Top of Exercise data

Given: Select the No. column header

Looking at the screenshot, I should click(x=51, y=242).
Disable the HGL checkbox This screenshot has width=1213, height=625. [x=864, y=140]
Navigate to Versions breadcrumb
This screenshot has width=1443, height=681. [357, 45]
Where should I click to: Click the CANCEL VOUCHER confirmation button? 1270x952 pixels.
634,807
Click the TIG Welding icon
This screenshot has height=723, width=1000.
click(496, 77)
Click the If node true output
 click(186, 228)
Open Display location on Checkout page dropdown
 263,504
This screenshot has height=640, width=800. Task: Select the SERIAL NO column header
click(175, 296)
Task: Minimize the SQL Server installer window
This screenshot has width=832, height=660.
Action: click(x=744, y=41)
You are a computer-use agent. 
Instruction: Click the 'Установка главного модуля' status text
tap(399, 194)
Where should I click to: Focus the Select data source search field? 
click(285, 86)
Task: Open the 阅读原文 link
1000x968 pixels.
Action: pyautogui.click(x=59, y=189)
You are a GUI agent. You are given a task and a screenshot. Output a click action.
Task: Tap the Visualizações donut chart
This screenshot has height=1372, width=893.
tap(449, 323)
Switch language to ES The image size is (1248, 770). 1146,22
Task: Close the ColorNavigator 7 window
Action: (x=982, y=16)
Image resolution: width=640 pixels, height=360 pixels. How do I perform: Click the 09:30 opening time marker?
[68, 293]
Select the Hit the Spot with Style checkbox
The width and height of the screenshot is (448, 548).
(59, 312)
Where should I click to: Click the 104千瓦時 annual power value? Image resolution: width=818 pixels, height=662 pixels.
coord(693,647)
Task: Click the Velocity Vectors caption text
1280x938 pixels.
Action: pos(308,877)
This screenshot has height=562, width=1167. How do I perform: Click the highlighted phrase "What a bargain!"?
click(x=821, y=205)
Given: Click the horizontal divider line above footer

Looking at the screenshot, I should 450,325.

Bottom of Exercise data

Tell how many lines above contain the word "agent". Nothing but the number is needed.

Problem solution: 2